Throughout my life I have always had an interest in a lot of careers.
Among them were: mechanical engineering, software engineering, sociology, psychology, history, languages, anthropology and so on.
However, some of these careers had one thing in common that I didn't enjoy: the prospect of working for someone else.
I'm passionate about acquiring knowledge, but I'm not inclined to apply it in a traditional job where I'd be constantly supervised.
During my brief time in university, I initially pursued a career in teaching, but I found it too monotonous and eventually dropped out.
Since leaving college, I've struggled to find a fulfilling career, which has led to depression for several reasons:
- My therapist told me that my interest in various subjects and my boredom are because I have ADHD, but I guess that doesn't matter to me.
- I always had a bad experience in school and I hate being with people who exclude me, reject me and who every day record videos for TikTok in the classroom.
- Living in a small town in a developing country presents limited opportunities for engaging careers. Most local universities offer basic programs that fail to pique my interest, while the careers I'm passionate about are typically found in larger cities, where the cost of living is high.

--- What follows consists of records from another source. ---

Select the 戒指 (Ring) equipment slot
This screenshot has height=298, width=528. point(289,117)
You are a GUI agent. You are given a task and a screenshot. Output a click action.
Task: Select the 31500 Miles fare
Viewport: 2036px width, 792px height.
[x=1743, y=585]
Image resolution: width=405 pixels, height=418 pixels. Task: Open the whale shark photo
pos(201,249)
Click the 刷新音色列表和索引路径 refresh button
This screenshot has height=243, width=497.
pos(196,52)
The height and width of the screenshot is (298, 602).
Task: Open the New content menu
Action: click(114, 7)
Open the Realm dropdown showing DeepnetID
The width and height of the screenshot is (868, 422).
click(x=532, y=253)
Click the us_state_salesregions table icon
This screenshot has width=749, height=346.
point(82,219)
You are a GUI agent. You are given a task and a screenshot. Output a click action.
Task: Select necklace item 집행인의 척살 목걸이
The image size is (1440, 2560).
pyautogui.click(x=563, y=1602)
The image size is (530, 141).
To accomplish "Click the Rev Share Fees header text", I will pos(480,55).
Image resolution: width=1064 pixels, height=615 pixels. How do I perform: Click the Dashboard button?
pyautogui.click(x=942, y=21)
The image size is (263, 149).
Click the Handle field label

- The salaries in my area are dismal, regardless of one's education or performance. I knew someone working as a software engineer who earned only $100US per week. The only lucrative career option is medicine, but it's nearly impossible to gain admission, and only a select few are privileged enough to pursue it.
- My family always discourages me in everything. When I tell them I want to study something they always say anything to discourage me:
"That career is very difficult"
"If you study that career you will starve to death"
"Study a career that makes a lot of money"
"You will end up working at McDonald's"
- They've expressed similar sentiments when I've mentioned my desire to move abroad for a better life, offering excuses based on misconceptions and stereotypes:
"It's too expensive to live there"
"The people over there don't like our race"
"That country supports LGBT people"
"You are not going to have a better life because in that country there are a lot of suicides."
What the hell am I supposed to do in my life according to them?
I don't care about my life anymore, and now I'd rather be a NEET than keep suffering from looking for something I really like.